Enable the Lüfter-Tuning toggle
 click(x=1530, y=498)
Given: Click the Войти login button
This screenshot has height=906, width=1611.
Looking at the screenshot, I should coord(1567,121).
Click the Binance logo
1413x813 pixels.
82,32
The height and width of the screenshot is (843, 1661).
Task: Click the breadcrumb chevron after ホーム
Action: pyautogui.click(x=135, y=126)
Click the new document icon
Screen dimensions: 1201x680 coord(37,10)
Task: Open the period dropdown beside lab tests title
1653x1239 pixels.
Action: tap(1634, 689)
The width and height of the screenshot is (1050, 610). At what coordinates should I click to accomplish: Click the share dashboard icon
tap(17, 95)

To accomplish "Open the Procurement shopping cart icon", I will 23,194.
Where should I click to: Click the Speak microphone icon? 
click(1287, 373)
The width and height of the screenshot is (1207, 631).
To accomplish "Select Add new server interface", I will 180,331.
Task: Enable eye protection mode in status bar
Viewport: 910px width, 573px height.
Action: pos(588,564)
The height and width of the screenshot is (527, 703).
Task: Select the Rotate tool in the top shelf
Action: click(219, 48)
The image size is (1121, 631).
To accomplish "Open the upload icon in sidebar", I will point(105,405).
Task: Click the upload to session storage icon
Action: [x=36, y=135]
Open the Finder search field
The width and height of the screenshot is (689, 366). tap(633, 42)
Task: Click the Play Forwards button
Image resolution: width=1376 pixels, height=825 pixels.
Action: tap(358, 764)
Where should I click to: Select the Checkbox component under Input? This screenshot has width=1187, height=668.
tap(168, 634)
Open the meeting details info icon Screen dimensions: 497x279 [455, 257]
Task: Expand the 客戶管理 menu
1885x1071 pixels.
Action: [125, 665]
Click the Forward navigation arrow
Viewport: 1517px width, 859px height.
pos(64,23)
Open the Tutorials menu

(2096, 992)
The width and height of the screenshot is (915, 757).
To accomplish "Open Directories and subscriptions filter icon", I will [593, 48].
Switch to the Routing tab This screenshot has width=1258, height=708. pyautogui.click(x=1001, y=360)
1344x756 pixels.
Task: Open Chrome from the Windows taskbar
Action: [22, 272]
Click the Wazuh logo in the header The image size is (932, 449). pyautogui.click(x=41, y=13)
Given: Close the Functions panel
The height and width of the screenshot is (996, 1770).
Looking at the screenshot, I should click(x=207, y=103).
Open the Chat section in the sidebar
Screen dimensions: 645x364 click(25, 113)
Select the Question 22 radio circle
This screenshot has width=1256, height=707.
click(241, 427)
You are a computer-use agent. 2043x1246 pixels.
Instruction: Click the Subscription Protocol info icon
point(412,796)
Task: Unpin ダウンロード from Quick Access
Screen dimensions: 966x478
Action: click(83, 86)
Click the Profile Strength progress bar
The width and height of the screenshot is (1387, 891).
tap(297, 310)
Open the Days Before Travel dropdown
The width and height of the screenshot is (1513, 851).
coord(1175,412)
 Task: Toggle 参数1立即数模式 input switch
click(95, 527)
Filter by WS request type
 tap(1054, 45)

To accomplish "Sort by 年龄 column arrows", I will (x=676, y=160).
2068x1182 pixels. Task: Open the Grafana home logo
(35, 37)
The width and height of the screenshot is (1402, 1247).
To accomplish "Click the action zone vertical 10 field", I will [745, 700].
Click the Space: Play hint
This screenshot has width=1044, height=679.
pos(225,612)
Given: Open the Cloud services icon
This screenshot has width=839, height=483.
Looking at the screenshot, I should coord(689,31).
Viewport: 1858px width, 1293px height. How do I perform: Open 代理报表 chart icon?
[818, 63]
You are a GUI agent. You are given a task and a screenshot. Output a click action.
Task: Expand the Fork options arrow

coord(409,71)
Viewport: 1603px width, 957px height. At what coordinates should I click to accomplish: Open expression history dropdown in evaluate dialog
____
*Task requirements*. Find the number of lines in the records that include the word "button". Write only that number.

*Response to this exercise*. 2